Randy Richardson's Best Reads of 2014

December 8, 2014

randy richardsonMy name is Randy Richardson.  I work as an attorney in Evanston and live here with my wife and son and our two cats, Smokey and Bandit.  When I’m not working or coaching my son’s baseball team, I am either sitting in the left field bleachers at Wrigley Field or writing about baseball and my fictional worlds.  I am the author of two novels, Lost in the Ivy and Cheeseland, both from Chicago’s Eckhartz Press.

1) Once I Was Cool by Megan Stielstra (2014)

For the past four years, I’ve been judging books for the Chicago Writers Association’s Book of the Year Contest.  Each year, there’s always that one book I can’t get out of my head.  This year, it was Megan Stielstra’s Once I Was Cool, a collection of personal essays about daily life and how it is anything but ordinary.  In a voice that is all her own, Stielstra seamlessly weaves together a tapestry of stories, lifted from her own life, that speak to the strength of the human spirit.  As you cry and laugh along with her, you will come away from it all feeling a bit dizzy but in a good way.

2) Wrigley Field: The Long Life and Contentious Times of the Friendly Confines by Stuart Shea (2014)

For Cubs fans desperately looking for reason to cheer, this superb history of the ballpark they so cherish surely is it.  Shea, a lifelong Cub fan himself, provides a fascinating chronology of the ballpark’s growth into a baseball temple “surely larger than the team it houses.”

3) Train Dreams by Denis Johnson (2011)

A small masterpiece, Denis Johnson’s Train Dreams is a spare but beautifully atmospheric work of fiction, telling the story of how a seemingly simple life can be anything but.
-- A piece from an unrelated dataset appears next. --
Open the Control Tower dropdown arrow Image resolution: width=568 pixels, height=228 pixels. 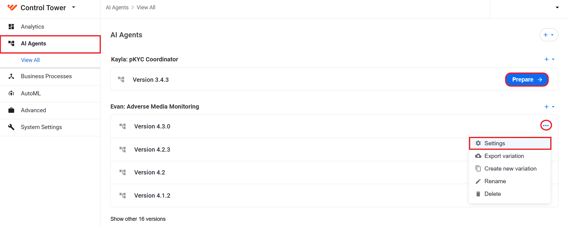point(73,7)
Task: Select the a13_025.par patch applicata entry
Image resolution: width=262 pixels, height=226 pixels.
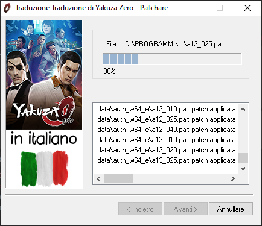Action: pyautogui.click(x=167, y=160)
4) Looking for Alaska by John Green (2005)

Looking-for-alaskaYA is hot, and it’s not just for teens. Perhaps no YA author is hotter right now than John Green, whose most recent novel, The Fault in Our Stars, became a major motion picture in 2014.  One of the best things about movie adaptations is that they can open our eyes to authors we might otherwise have overlooked and that’s what happened for me with Green. I went looking into his back catalog and came upon the wonderful discovery that is Looking for Alaska, a charming coming-of-age journey of love, loyalty, friendship and reaching for The Great Perhaps.
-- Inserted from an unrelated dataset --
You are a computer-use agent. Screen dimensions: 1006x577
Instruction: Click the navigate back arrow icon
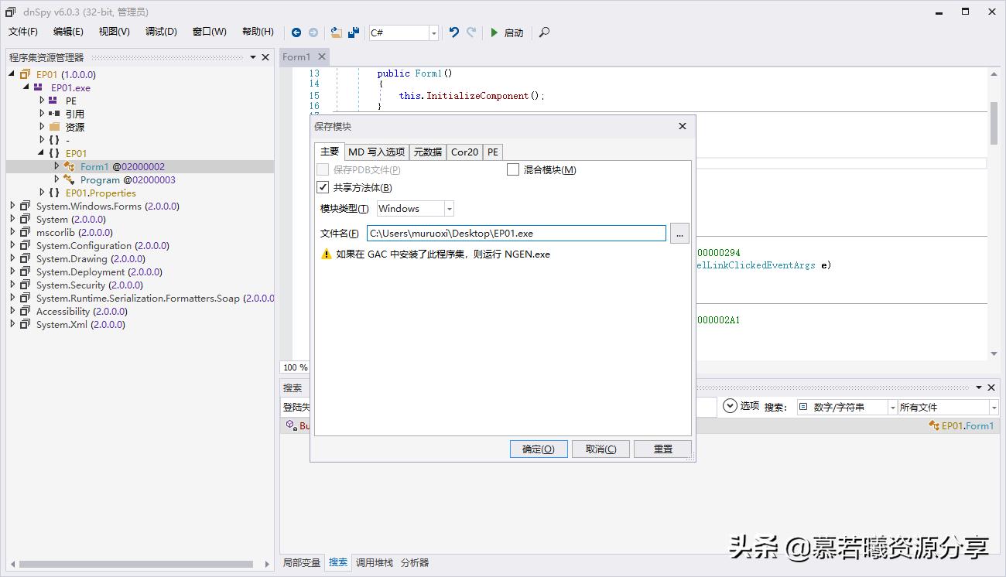(x=296, y=32)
5) The Perks of Being a Wallflower by Stephen Chbosky (1999)

See No. 4 above. Some of today’s best literature is on the YA shelves. Again, it was the movie adaptation that led me to the late discovery of this 1999 gem of a story told by the shy, awkward and introspective wallflower Charlie through letters he writes to someone of undisclosed name, age and gender. Like Looking for Alaska’s search for The Great Perhaps, Charlie is seeking that feeling of “being infinite.” The story unfolds into a sweet and yet haunting tale that will stick with you long after you put it down.